The NYT does a good job today of explaining what’s going on at GMAC, although it doesn’t quantify the haircut that the company is asking bondholders to accept; my commenters put it in the 10% range, which seems roughly right. If GMAC can convert 10% of its debt into equity, that should be more than enough to become well-capitalized enough to become a bank.
But the key player here is Cerberus, which owns 51% of GMAC, and whose equity stake in the lender would likely be wiped out were GMAC to declare bankruptcy; "industry experts" are quoted in the article as saying that a bankruptcy filing could come as soon as this month if neither bondholders nor shareholders recapitalize the company.
So what we have is a game of chicken. Neither bondholders nor shareholders are likely to be well served by a bankruptcy; both would be better off recapitalizing the company now, either through a debt haircut or through a cash injection. But the shareholders want the bondholders to step up (hence the tender offer), while the bondholders reckon there’s no way the majority shareholder will simply let GMAC fail:
Some bondholders see the bankruptcy threat as a bluff. Pimco, the giant money manager in California, is one bondholder that is unconvinced that Cerberus would actually push GMAC into bankruptcy, according to people close to the matter.

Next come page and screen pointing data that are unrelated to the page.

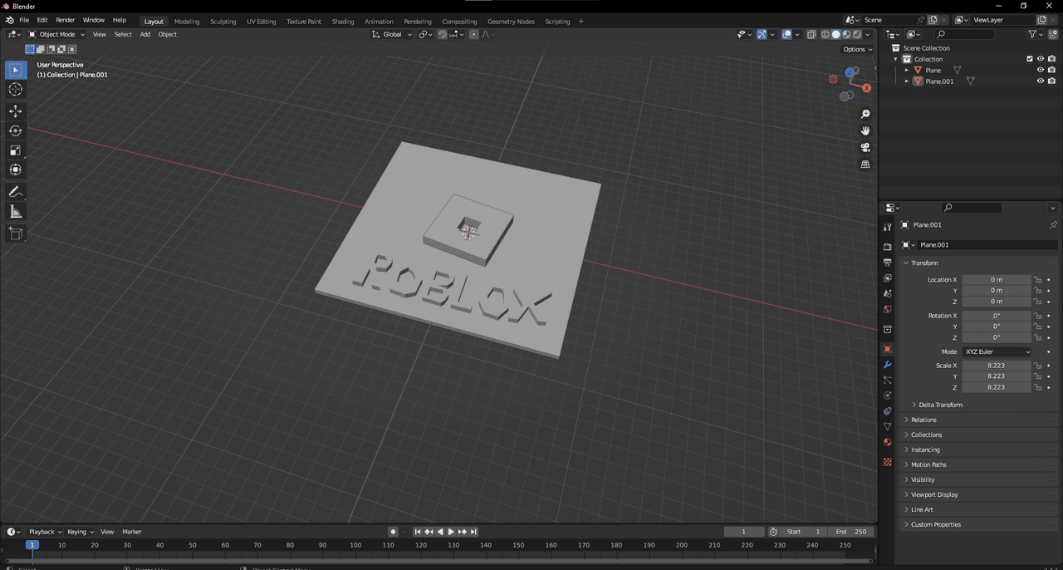Click the Scale X value field
The width and height of the screenshot is (1063, 570).
point(996,366)
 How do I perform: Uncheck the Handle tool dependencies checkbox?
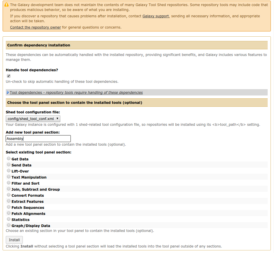pyautogui.click(x=9, y=76)
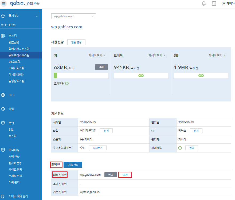
Task: Click the backup clock icon
Action: pyautogui.click(x=3, y=109)
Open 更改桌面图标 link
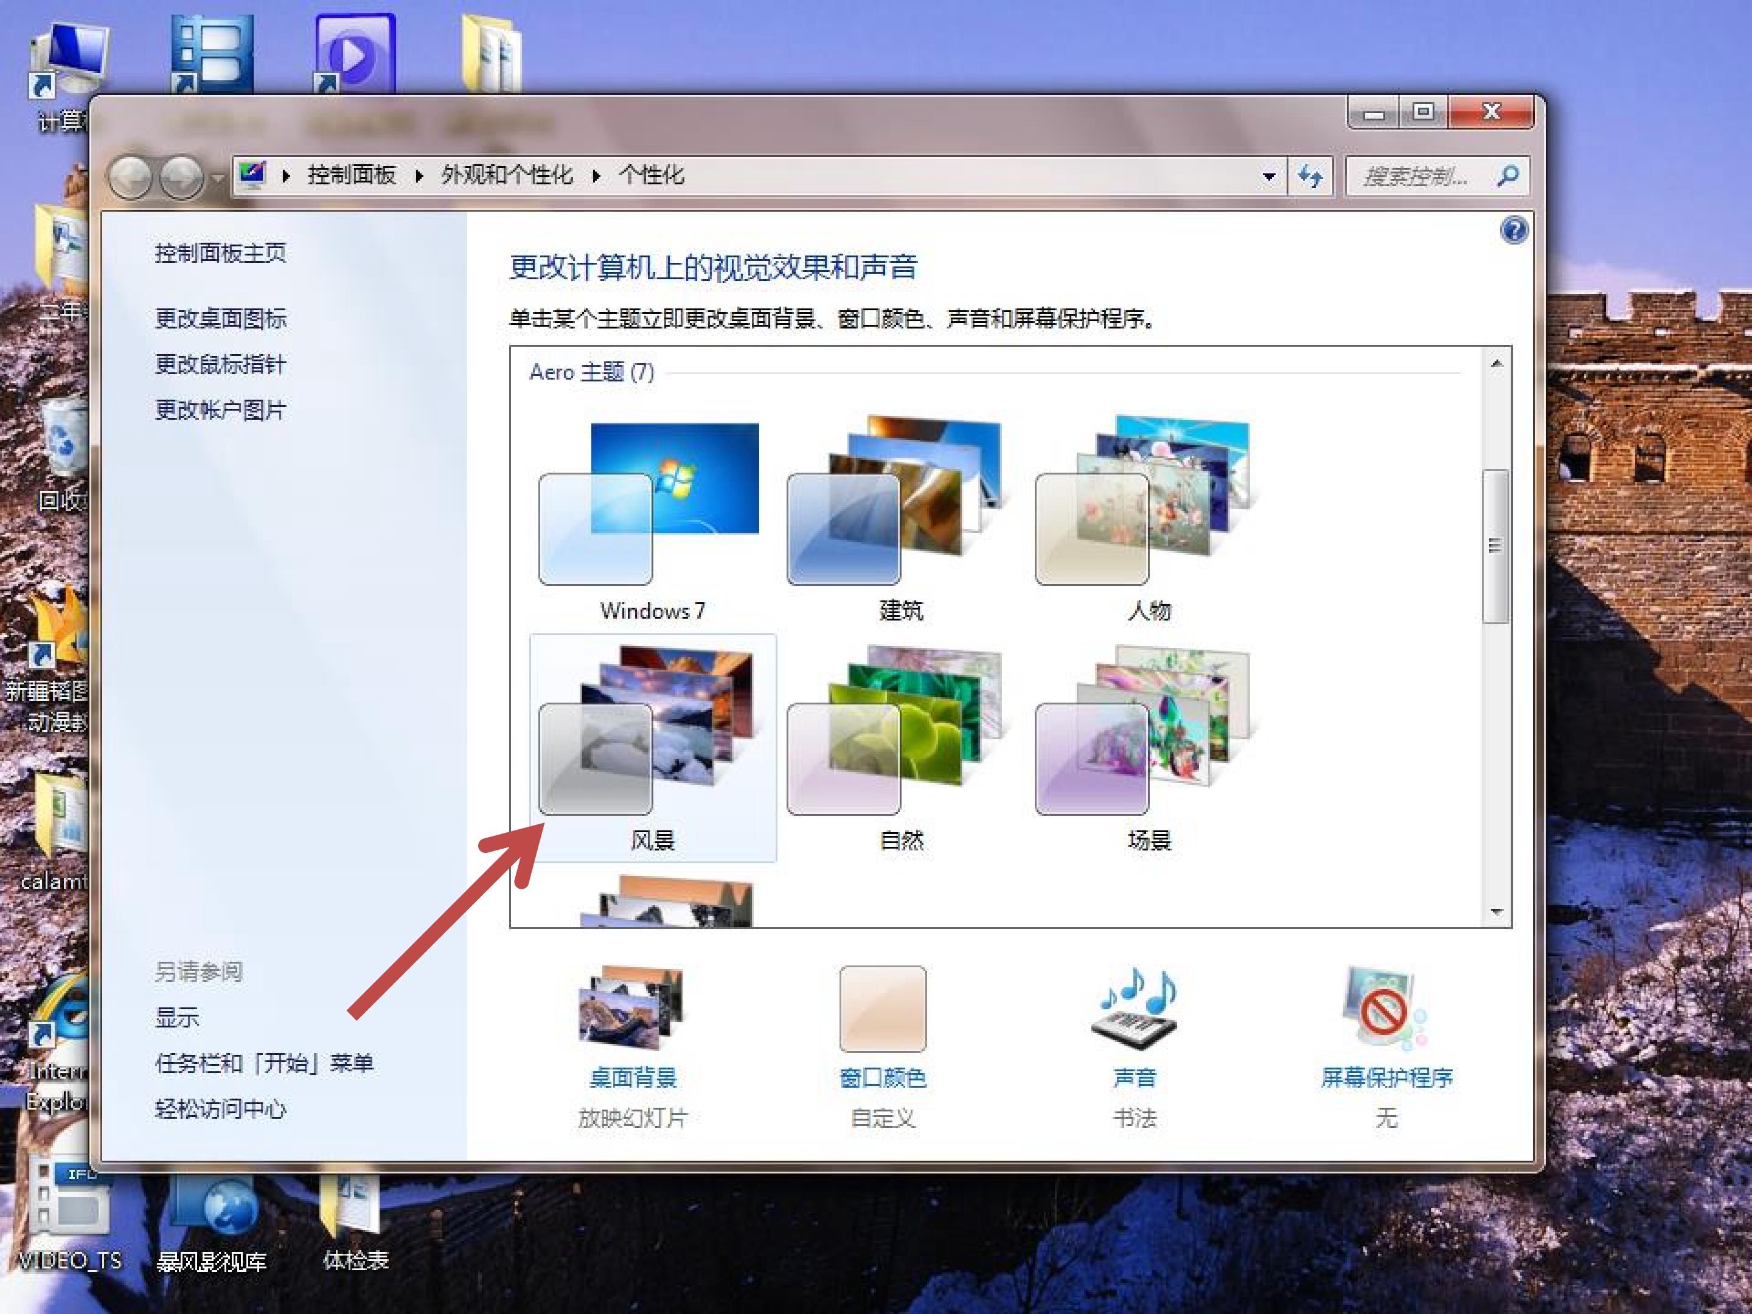 point(220,318)
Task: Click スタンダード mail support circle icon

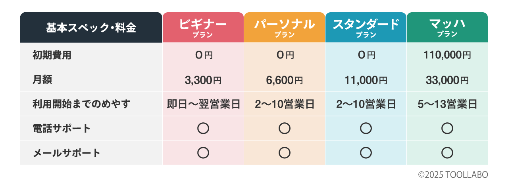Action: click(366, 153)
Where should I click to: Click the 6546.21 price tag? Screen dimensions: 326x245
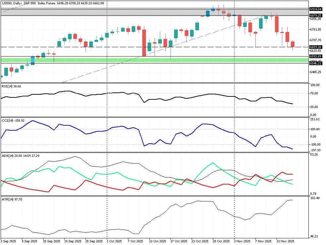coord(315,63)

Cerberus has been consistently high-handed and opaque in its dealings not only with bondholders but also with Congress; it’s an understandable tactic for a relatively secretive private-equity fund, but one which has clearly backfired in recent weeks. Now, it’s crunch time. Either Cerberus really engages GMAC’s bondholders (and it’s probably too late for that at this point), or else it will be forced to choose between throwing good money after bad, on the one hand, or seeing a major portfolio company fail, on the other.